### EXERCISE OBJECTIVE
Among the lines below, a stretch begins at the one with "This screenshot has height=644, width=672." and ends at the one with "Given: Open the Ações dropdown button". Repeat that stretch exactly, ends included.

### INFORMATION SUPPLIED
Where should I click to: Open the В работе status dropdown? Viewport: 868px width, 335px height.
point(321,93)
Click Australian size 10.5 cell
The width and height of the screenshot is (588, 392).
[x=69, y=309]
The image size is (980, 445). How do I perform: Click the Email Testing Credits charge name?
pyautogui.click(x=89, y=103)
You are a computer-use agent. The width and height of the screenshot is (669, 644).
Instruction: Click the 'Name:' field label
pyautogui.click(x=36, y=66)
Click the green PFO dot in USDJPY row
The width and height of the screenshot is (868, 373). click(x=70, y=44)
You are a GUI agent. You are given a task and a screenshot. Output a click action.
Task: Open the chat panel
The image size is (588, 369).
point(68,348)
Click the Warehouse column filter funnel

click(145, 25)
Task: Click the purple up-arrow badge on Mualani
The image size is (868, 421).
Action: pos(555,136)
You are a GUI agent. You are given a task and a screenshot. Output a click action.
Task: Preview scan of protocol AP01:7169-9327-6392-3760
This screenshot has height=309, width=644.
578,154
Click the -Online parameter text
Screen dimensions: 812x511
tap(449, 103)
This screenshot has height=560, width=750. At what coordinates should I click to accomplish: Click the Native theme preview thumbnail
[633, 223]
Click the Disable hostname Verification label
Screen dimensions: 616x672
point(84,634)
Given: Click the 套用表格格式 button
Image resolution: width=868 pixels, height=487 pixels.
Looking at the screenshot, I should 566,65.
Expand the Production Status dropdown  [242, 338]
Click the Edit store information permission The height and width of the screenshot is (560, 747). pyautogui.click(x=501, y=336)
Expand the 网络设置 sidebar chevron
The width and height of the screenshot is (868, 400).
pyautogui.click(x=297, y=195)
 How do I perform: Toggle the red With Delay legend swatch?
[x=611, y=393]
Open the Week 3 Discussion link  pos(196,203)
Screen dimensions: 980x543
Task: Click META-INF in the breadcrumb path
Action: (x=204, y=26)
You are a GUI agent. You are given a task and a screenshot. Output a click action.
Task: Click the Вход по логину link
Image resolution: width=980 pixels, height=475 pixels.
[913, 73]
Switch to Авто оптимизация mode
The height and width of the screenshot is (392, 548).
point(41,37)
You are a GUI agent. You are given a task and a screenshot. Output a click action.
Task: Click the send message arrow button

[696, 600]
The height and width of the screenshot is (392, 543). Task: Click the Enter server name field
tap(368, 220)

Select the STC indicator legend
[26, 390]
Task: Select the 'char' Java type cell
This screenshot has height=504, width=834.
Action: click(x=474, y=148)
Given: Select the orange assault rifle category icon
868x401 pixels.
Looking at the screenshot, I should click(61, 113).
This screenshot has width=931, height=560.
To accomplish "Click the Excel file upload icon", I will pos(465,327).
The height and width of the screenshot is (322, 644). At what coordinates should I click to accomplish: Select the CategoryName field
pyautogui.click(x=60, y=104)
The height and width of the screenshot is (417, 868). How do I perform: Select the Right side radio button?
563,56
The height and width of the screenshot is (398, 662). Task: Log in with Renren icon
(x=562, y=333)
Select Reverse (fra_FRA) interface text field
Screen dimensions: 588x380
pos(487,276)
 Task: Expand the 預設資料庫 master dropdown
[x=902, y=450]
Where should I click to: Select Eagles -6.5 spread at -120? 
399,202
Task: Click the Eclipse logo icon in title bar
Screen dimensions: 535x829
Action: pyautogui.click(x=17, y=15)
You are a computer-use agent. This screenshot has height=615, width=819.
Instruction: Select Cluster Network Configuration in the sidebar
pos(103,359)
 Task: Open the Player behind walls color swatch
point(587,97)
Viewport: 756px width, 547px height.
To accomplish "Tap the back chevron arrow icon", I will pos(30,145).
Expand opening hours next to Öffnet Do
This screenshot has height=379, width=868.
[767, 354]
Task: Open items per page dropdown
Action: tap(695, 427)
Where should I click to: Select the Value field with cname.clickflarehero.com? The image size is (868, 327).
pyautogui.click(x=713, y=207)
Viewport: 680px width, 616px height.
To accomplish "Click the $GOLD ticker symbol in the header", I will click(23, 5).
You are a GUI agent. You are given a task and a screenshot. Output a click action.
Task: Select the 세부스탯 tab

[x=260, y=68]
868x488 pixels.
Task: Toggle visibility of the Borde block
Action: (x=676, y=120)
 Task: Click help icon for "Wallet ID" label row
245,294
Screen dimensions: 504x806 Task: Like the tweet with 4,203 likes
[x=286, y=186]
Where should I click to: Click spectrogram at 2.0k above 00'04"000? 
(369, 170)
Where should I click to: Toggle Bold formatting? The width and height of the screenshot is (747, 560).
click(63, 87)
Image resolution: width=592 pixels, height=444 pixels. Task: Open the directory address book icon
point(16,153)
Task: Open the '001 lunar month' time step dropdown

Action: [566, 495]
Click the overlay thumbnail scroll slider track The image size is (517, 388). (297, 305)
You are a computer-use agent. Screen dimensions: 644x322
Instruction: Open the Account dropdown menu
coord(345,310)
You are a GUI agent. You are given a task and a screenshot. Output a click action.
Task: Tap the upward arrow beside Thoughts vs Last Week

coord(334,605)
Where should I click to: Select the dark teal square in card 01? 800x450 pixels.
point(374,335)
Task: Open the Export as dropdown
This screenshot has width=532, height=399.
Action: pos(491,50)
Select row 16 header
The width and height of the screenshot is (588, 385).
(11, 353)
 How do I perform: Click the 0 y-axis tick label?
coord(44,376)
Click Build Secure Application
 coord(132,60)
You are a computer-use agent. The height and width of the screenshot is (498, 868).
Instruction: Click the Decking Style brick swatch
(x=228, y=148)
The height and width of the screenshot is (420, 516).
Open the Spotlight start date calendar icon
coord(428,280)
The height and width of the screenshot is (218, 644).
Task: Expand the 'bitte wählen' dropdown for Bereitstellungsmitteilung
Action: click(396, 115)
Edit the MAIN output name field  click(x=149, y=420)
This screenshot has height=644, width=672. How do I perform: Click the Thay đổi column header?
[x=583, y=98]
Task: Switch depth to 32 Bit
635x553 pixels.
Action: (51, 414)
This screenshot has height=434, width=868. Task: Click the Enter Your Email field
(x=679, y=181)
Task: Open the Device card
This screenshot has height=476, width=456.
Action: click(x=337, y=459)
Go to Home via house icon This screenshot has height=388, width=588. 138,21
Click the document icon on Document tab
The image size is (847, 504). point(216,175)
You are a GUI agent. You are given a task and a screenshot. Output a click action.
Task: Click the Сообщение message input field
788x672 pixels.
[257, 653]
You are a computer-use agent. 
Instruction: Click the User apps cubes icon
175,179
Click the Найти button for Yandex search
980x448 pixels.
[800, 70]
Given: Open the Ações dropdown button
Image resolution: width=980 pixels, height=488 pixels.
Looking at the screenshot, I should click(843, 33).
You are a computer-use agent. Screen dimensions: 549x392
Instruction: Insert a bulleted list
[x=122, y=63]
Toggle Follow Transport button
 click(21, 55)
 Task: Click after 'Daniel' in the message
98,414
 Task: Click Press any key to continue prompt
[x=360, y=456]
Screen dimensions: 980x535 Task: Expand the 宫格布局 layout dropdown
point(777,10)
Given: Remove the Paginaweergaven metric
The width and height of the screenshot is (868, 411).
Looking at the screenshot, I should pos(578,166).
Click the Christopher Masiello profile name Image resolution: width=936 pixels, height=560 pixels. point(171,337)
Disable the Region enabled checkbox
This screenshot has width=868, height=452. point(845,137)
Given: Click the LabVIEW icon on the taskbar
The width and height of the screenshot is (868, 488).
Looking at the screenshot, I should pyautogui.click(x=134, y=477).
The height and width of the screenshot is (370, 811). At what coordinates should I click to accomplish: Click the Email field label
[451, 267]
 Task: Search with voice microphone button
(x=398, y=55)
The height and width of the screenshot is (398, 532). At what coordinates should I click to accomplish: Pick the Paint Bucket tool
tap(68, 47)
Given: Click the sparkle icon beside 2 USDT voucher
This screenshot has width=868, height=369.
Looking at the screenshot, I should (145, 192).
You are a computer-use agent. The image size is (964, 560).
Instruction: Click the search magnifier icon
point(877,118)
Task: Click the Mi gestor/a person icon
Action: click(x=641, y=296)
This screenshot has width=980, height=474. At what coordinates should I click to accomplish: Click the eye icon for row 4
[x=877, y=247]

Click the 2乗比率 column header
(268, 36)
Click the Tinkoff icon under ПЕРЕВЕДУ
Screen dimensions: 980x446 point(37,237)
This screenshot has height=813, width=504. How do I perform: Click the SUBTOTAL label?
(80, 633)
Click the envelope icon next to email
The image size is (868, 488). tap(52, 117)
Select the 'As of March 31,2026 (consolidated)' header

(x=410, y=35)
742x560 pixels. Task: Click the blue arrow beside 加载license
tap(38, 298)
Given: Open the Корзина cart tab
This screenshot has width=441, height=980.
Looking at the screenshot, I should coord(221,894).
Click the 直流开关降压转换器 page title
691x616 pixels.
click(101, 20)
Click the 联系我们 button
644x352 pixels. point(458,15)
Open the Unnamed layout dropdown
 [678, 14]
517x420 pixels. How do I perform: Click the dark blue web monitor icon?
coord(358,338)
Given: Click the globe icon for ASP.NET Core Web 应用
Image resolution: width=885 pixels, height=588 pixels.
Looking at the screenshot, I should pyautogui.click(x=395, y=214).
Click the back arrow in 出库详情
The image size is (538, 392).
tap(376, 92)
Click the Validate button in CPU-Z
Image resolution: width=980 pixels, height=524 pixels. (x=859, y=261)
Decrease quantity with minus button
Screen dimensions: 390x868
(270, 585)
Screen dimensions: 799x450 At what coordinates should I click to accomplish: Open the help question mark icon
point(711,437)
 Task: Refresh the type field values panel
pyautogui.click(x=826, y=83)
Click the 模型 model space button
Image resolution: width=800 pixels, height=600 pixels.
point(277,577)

### RESPONSE TO THIS TASK
This screenshot has height=644, width=672. How do I perform: Click the Thay đổi column header?
[x=583, y=98]
Task: Switch depth to 32 Bit
635x553 pixels.
Action: (51, 414)
This screenshot has height=434, width=868. Task: Click the Enter Your Email field
(x=679, y=181)
Task: Open the Device card
This screenshot has height=476, width=456.
Action: click(x=337, y=459)
Go to Home via house icon This screenshot has height=388, width=588. 138,21
Click the document icon on Document tab
The image size is (847, 504). point(216,175)
You are a GUI agent. You are given a task and a screenshot. Output a click action.
Task: Click the Сообщение message input field
788x672 pixels.
[257, 653]
You are a computer-use agent. 
Instruction: Click the User apps cubes icon
175,179
Click the Найти button for Yandex search
980x448 pixels.
[800, 70]
Given: Open the Ações dropdown button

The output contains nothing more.